Predictive analytics for enterprises: What are the advantages?
For enterprises, predictive analytics provide prime opportunities to engage more directly with customers while fine-tuning their products and services. Examples of predictive analytics at the organizational level include:
- Combing through social media channels to discover popular topics of conversation and include them in a future campaign
- Synthesizing medical patient data to learn what given individuals may be predisposed to
- Using cyber forensics tools to discern patterns in crime and create highly targeted prevention efforts
These possibilities just scratch the surface. A May 2014 Research on Global Markets report predicted that the big data services market would have a 32 percent compound annual growth rate from 2013 to 2018. Predictive analytics may come to the forefront, especially as more endpoints are connected to the Internet and become feeders for predictive algorithms.
"By using current and historical data, we can predict trends that can improve program performance and operational efficiency," wrote Thom Rubel for FCW. "[P]rograms that are collectively designed to ensure the smooth flow of people and commerce are typically informed by multiple data sources generated by people or things. Predictive decision-making ensures that the right combinations of information come together based on business rules that optimize desired outcomes - think smooth traffic flows."
How can organizations make the most of predictive analytics? Technical and procedural changes are required for adequately adjusting to environments in which information accumulates rapidly and must be acted upon in short order.
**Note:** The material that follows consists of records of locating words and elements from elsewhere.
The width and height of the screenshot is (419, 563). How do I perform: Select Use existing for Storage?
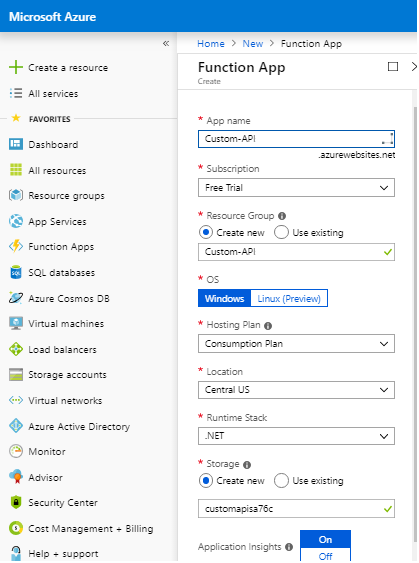281,480
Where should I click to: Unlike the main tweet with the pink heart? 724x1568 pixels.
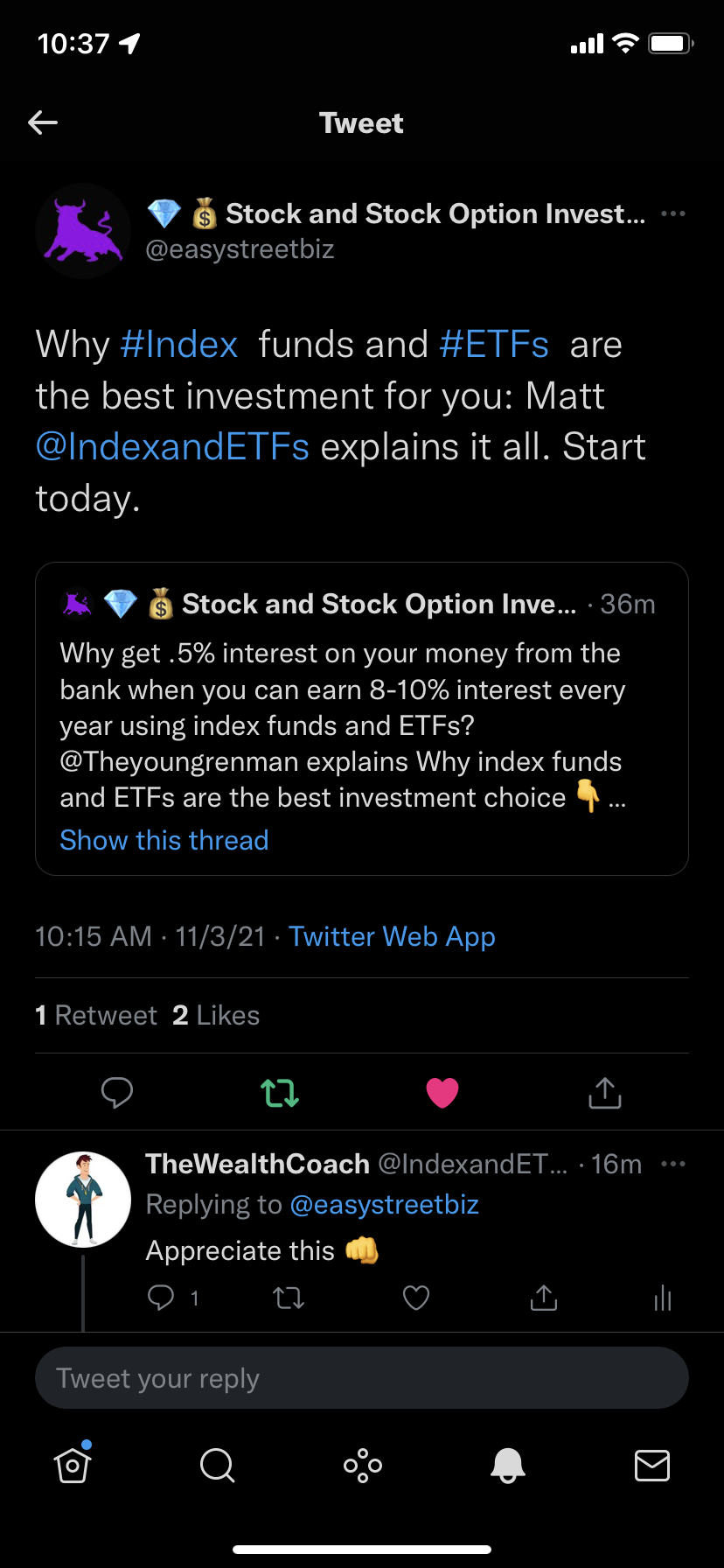point(442,1092)

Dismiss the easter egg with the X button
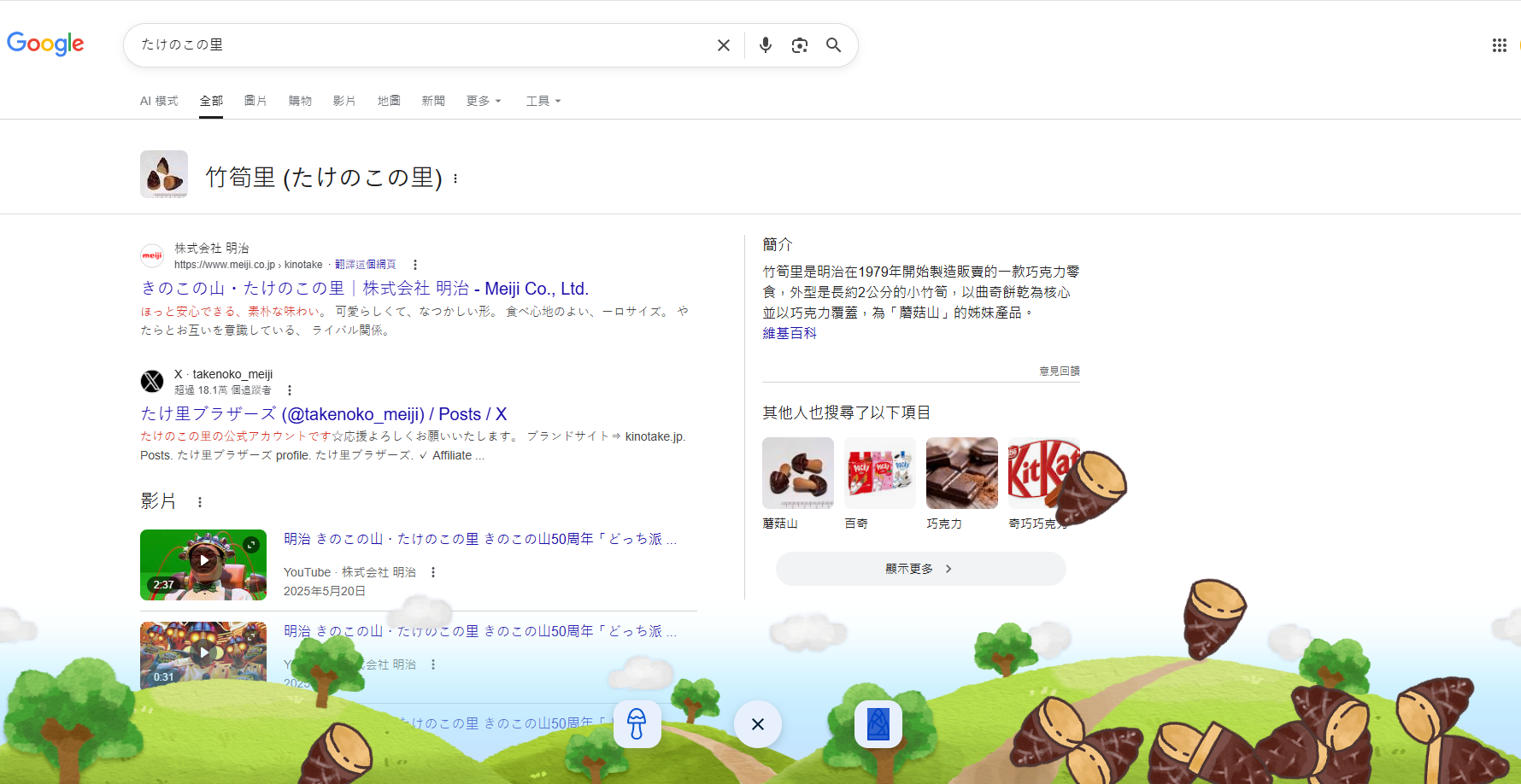click(757, 723)
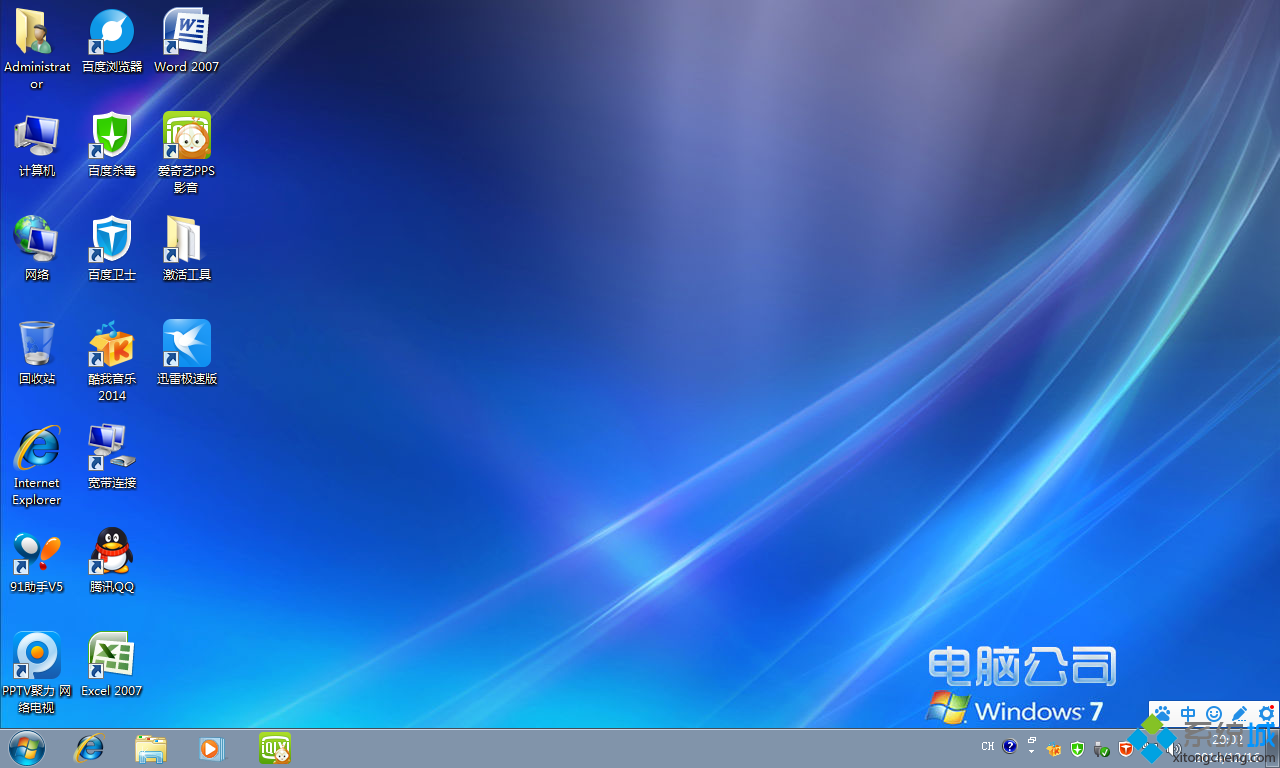Start 酷我音乐2014 music app
Screen dimensions: 1280x768
click(111, 343)
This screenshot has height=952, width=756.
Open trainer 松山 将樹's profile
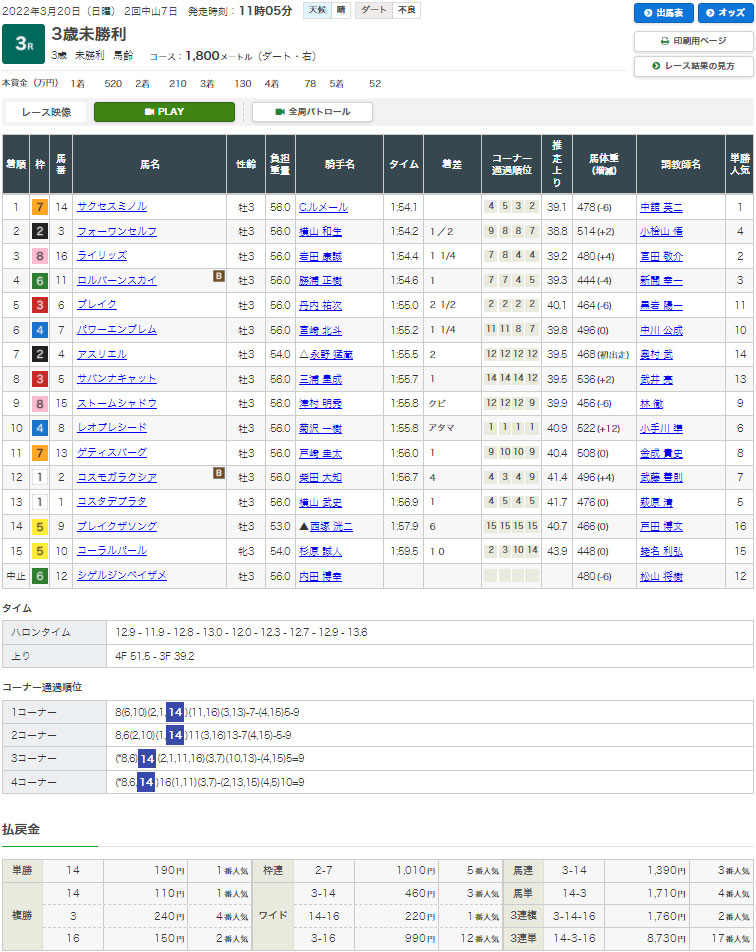661,576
Tools such as enterprise job schedulers facilitate the development of efficient predictive analytics.
Shoring up infrastructure and processes for predictive analytics
Predictive analytics have come a long way since the early days of the Web, but there's still a lot of untapped potential. MediaPost's Laurie Sullivan looked at the some of the technical challenges as they relate to retail and entertainment, such as better accounting for time- and income-based needs. She also pointed out that it took years for Netflix to improve its movie suggestions, using hundreds of algorithms.
IT personnel need the time and resources to optimize predictive analytics. Enterprise job scheduling software removes the burden of having to manually run tons of routine operations for handling data storage and analysis. Workers may now have to deal with both structured and unstructured data, as well as damaged assets, all while writing and updating code to ensure data integration across different platforms, but these tasks need not be overwhelming.
A job scheduler ensures better workload management, more exceptions for scheduled tasks and centralized management. In short, it is a key tool for automating and streamlining the complex processes that support high-quality predictive analytics.